But what about if I've got multiple projects with similar dependencies and a lot of them? Is there an easy way to deal with that instead of just downloading them all repeatedly?

Just pip.

>Half-assed but quick and easy mode:
pip freeze > requirements.txt to save a setup
pip install -r requrements.txt to make a new instance

>Funmode
Containerize yo' shit with Docker.

Just use pyenv & pipenv

pipenv keeps a cache in ~/.cache/pipenv/pkg it's not like you'll be downloading everything all the time:

$ ls ~/.cache/pipenv/pkgs/
django-localflavor-br-1.0.tar.gz MarkupSafe-1.0.tar.gz peewee-mssql-0.1.3.tar.gz SQLAlchemy-1.2.10.tar.gz
django-rest-framework-0.1.0.tar.gz peewee-2.10.2.tar.gz pycparser-2.18.tar.gz wrapt-1.10.11.tar.gz
itsdangerous-0.24.tar.gz peewee-3.6.4.tar.gz pylint-plugin-utils-0.4.tar.gz

wondering this as well

we have 1 main project and use anaconda to manage deps and the like, its pretty useful desu

Please tell me this is bait.

>self taught pleb here
well at least you admit it

you probably don't need it if you are fizzbuzzing on your used thinkpad, but if you are working on multiple complex projects, using virtualenv is an absolute must if you don't want to spend hours in dependency hell

Nope, I am using Ruby and Perl, Python is pajeet hipster gayahit

perl... i.e. the spaghetti unreadable language
go home webdev. data scientists expel you from this thread

Looking more into pipenv... To create a second pipenv environment with the same dependencies as the first do I have to go via a requirements.txt file or can I do it straight from a pipfile somehow?
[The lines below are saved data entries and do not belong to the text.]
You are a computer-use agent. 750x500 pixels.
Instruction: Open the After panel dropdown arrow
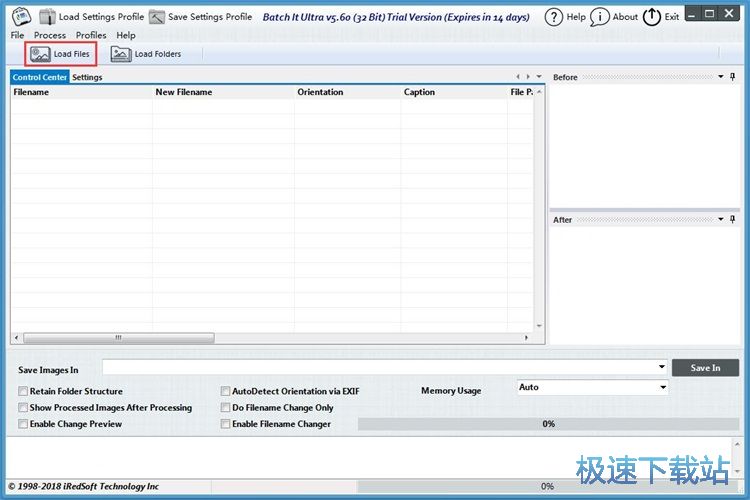[720, 219]
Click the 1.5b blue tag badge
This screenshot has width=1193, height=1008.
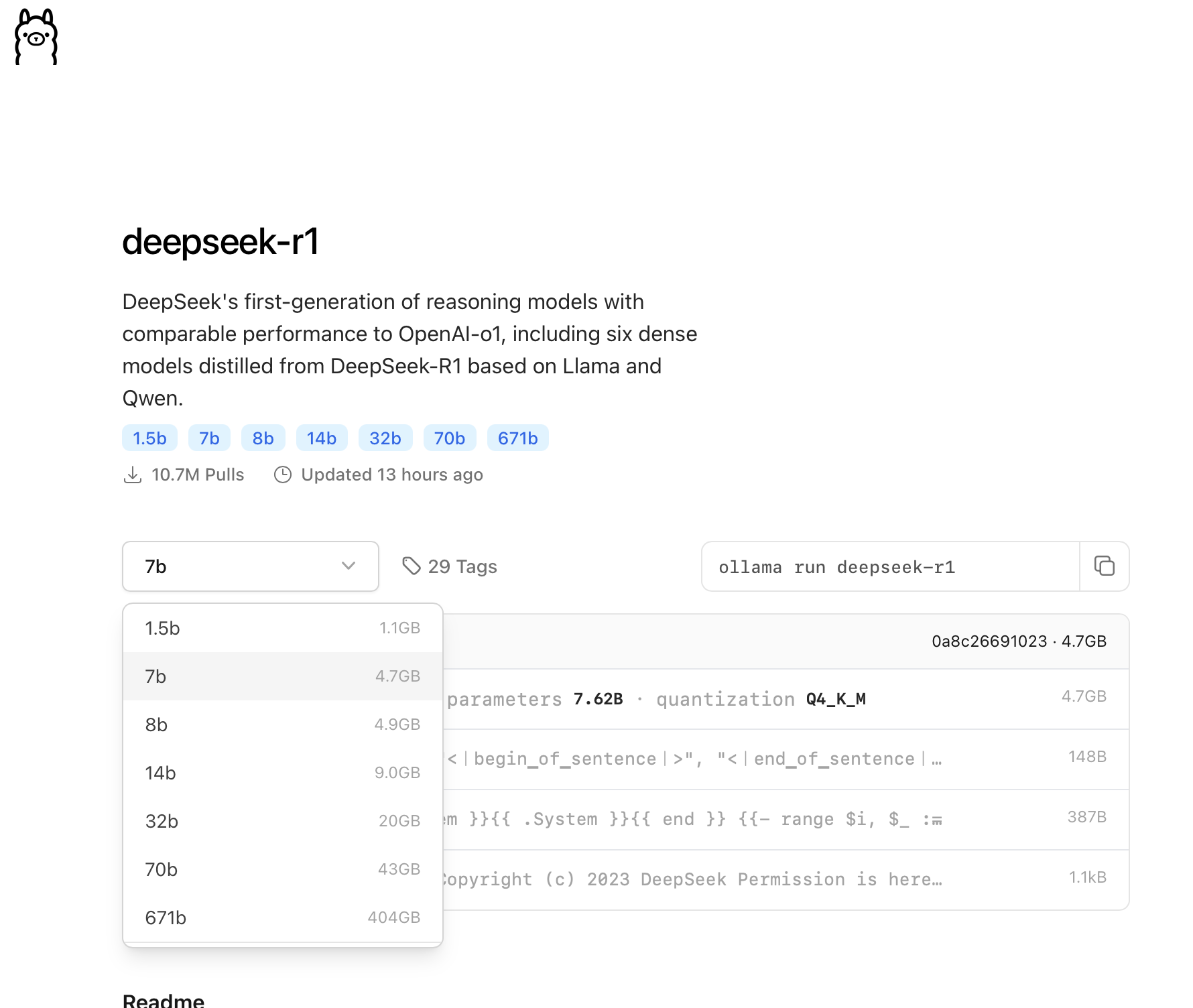(x=149, y=438)
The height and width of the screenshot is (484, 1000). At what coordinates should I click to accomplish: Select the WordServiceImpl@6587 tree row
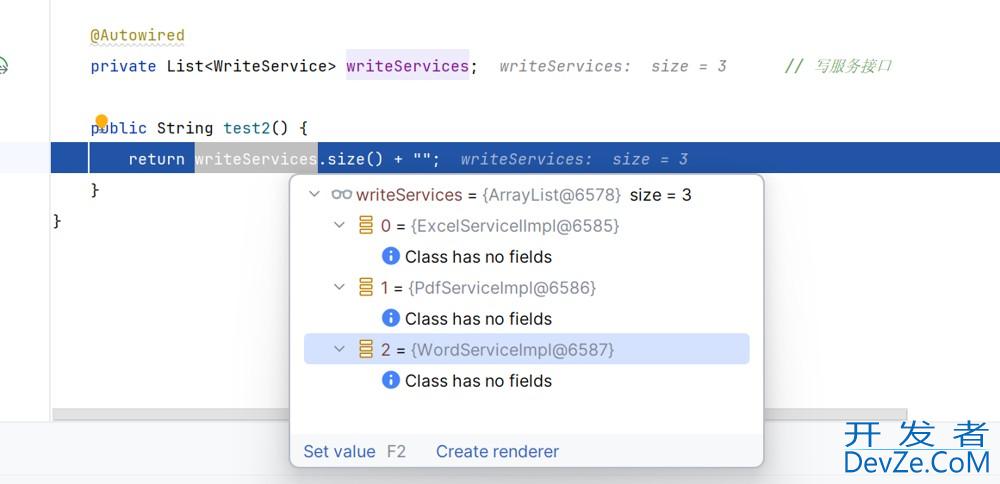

What the fuck? Why would you not use a virtualenv? It takes literally one command to start, one command to install all the packages your project needs with pip.

WTF do you do when you update a library? Break all the dependancies on other projects you have? Absolute brainlet post.

If you ask this you are self-teaching, not self-taught

OP isn't referring to a VM (virtual machine) which is a virtual computing system. Hes referring to a VM, which is a virtual environment that isolates all of your libraries. You use one because each project should have its own libraries and versions.

Say you have 2 projects both using a package. One project needs version 1 of the package, the other needs version 2. To do this you create a virtual environment for each, and download the required package in both environments. Without virtual environments you could only have 1 version of the package installed on your computer and wouldn't be able to build one of your projects.

OP is a brainlet who probably doesn't build anything useful.